◆ **TASK OBJECTIVE**:
Write the listing out once more, identical to the original but without pictures.

========

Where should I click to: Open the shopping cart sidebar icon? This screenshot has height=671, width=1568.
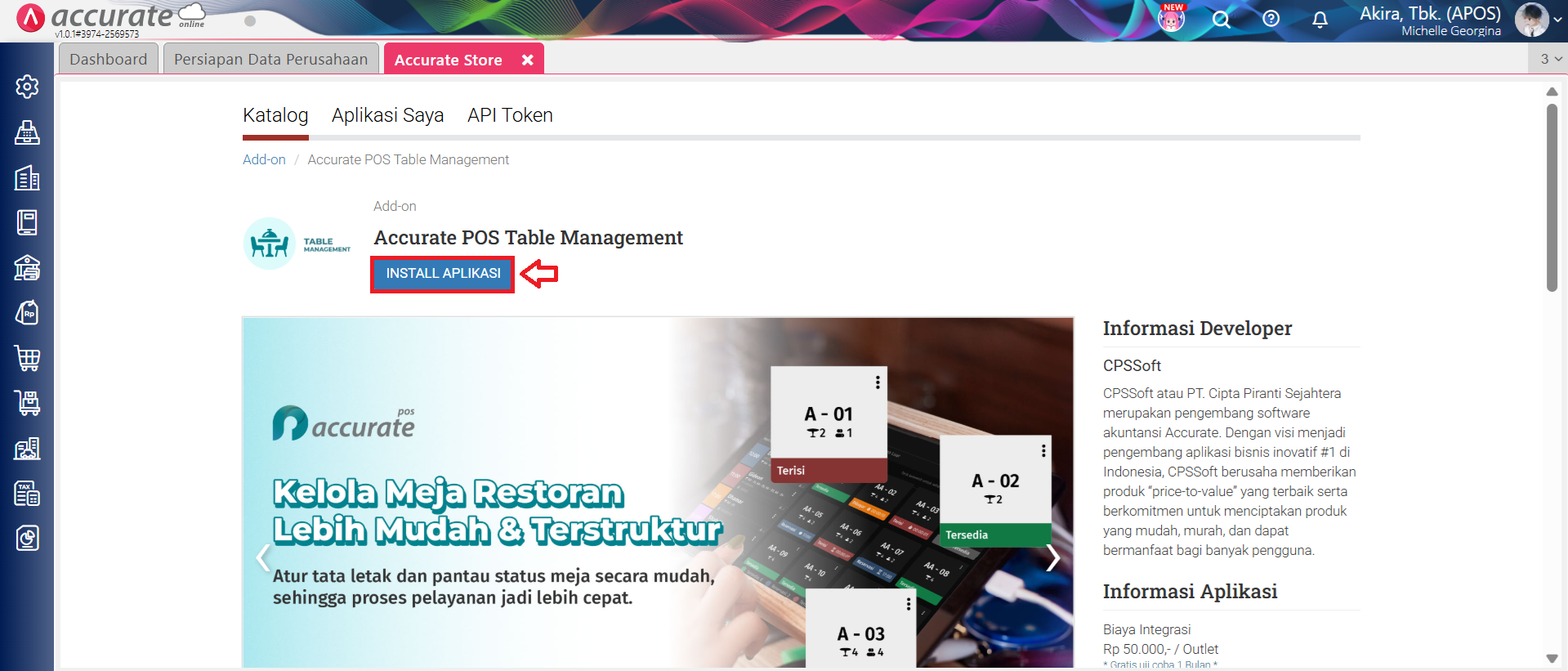point(27,358)
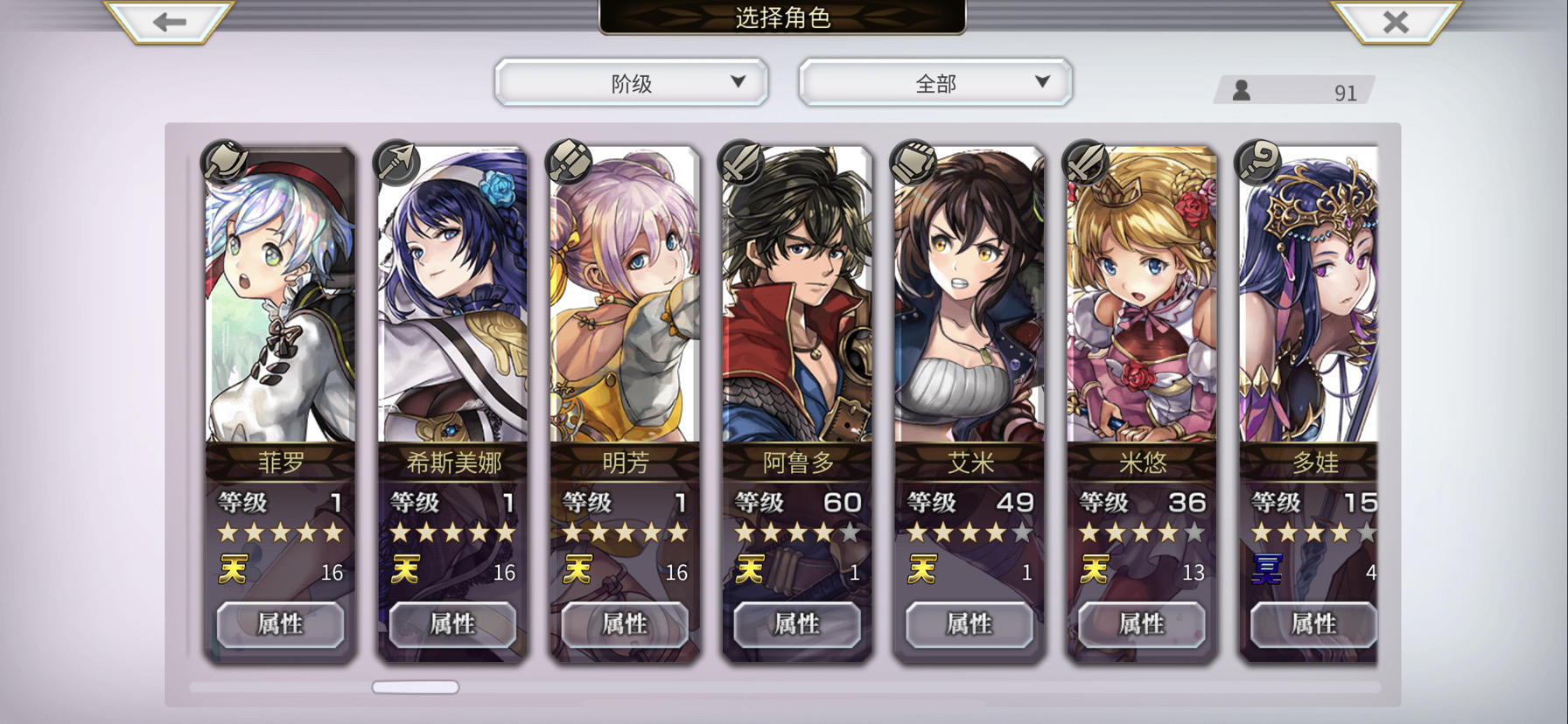Open the 阶级 sort dropdown
The height and width of the screenshot is (724, 1568).
632,83
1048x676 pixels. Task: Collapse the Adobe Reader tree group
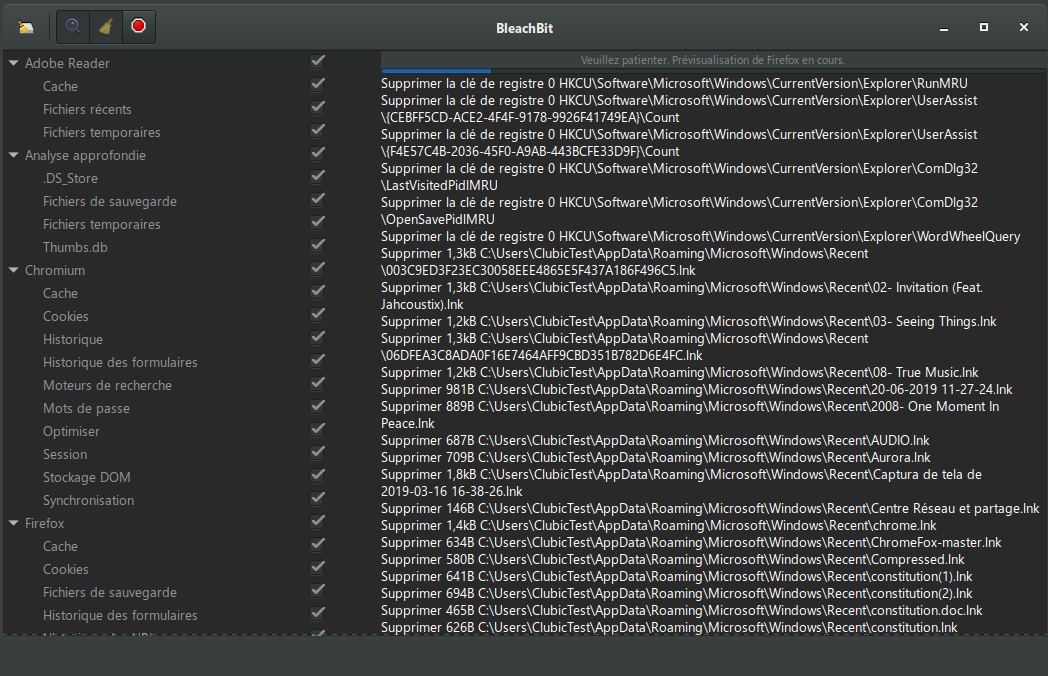tap(14, 63)
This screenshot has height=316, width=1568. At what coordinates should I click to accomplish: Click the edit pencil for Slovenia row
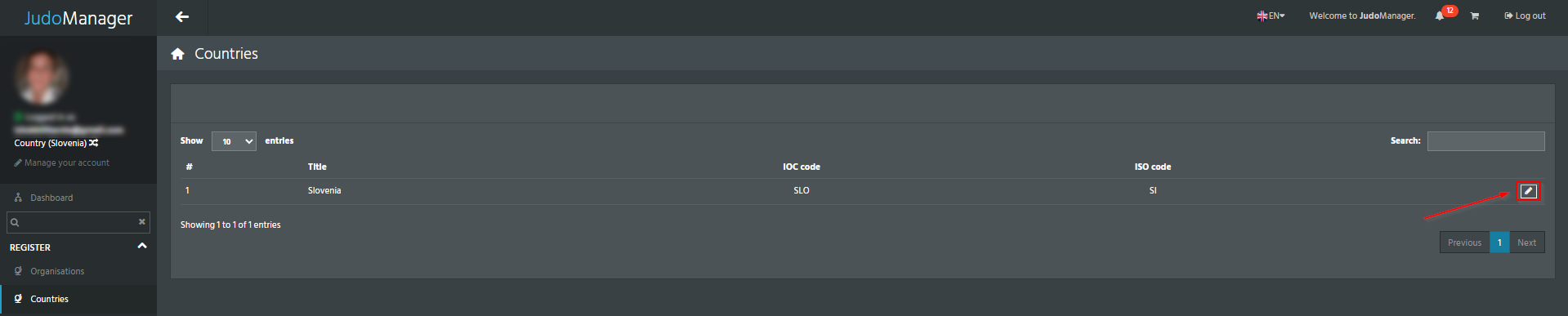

========

◆ **ANSWER**:
Where should I click to: Open the shopping cart sidebar icon? This screenshot has height=671, width=1568.
point(27,358)
Open the 阶级 sort dropdown
The height and width of the screenshot is (724, 1568).
632,83
1048x676 pixels. Task: Collapse the Adobe Reader tree group
tap(14, 63)
This screenshot has height=316, width=1568. At what coordinates should I click to accomplish: Click the edit pencil for Slovenia row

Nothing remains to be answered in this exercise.